Of the entries below, restate word for word only the section that runs from the line with "Switch to the W1 timeframe" to the line with "This screenshot has width=1483, height=812.", counting both ends.

──────── Information supplied

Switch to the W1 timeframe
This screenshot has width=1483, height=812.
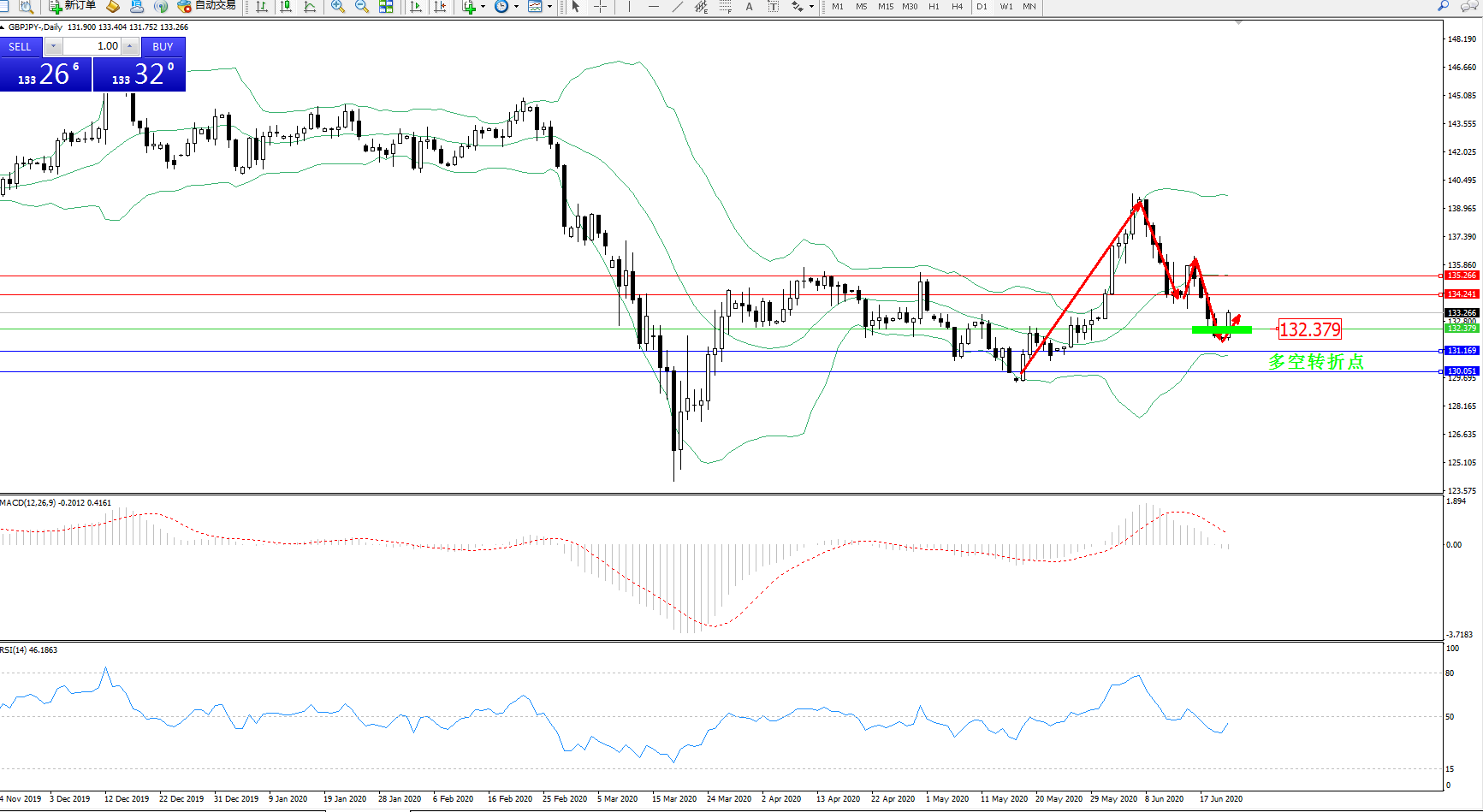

────────────────
──────── Information supplied

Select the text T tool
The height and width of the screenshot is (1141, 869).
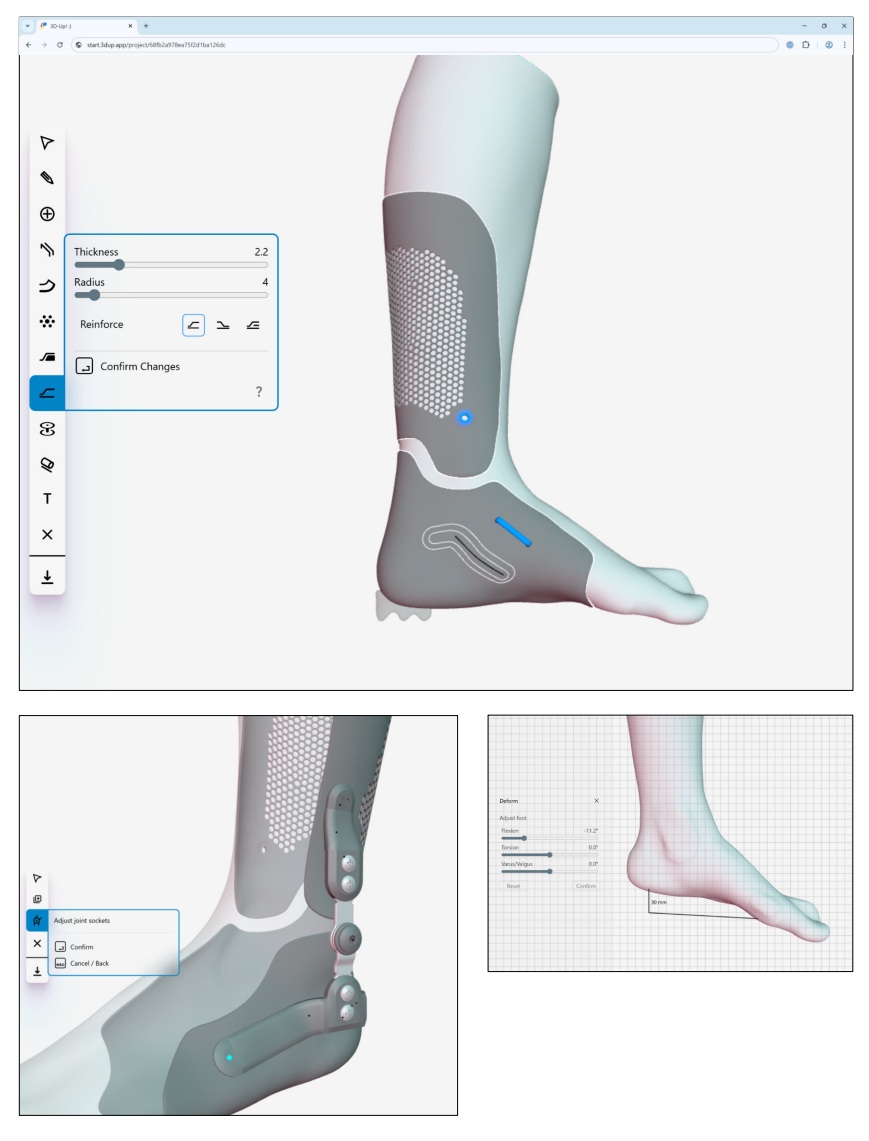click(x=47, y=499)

────────────────

(Task response):
Switch to the W1 timeframe
This screenshot has width=1483, height=812.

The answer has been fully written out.